### Your task
Count the lines in the records below that contain the string "agent", treating uppercase and lowercase letters as distinct. Give only the number.

>>>>

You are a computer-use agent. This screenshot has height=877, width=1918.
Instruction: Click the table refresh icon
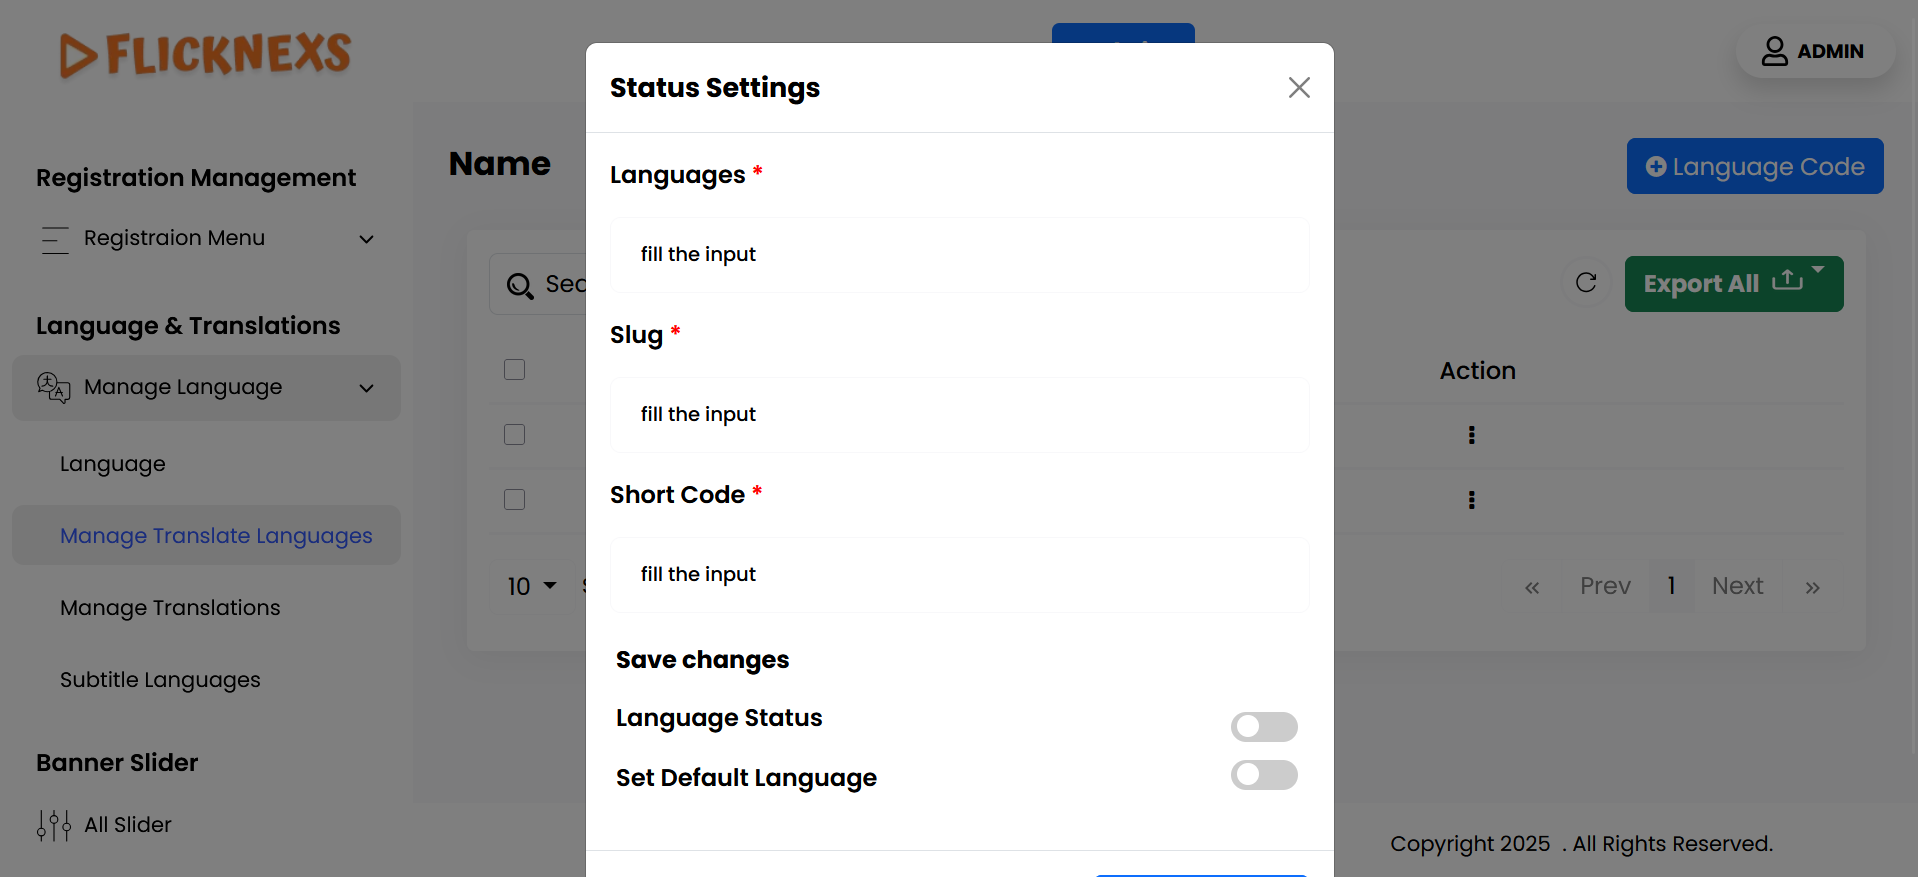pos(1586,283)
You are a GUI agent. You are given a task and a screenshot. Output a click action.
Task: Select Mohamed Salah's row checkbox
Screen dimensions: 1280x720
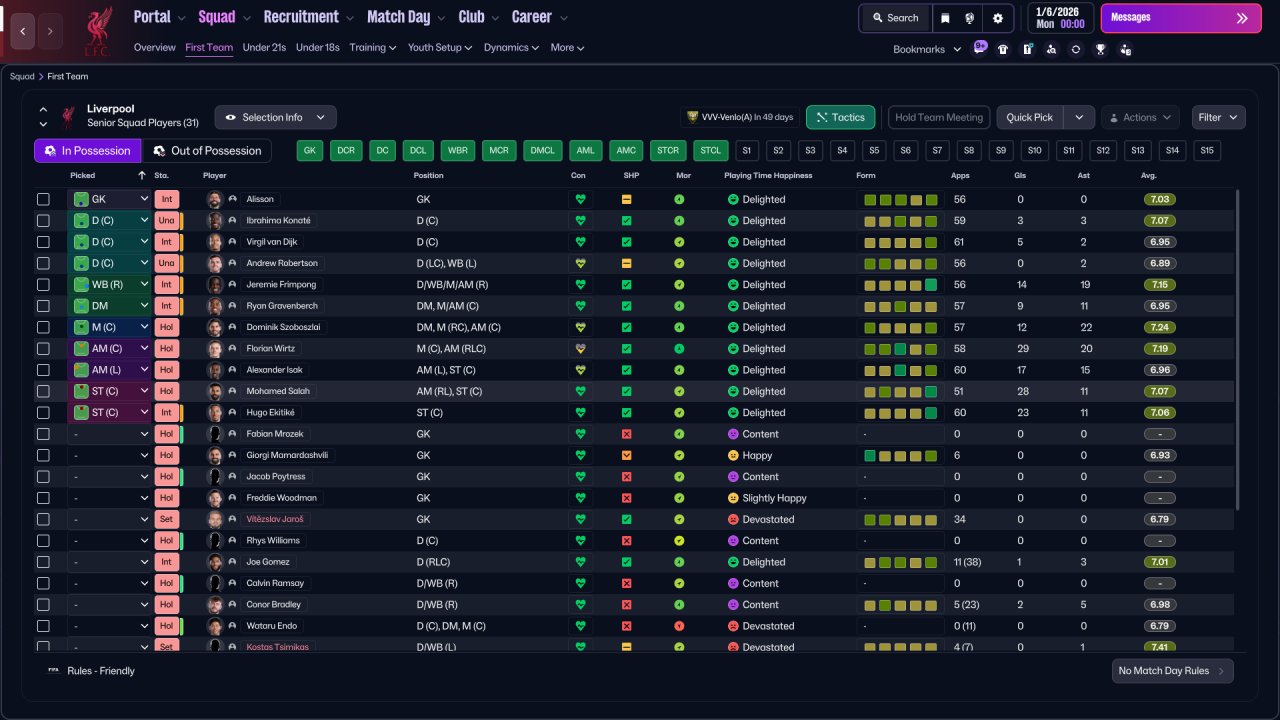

<<<<

### Answer to the problem
2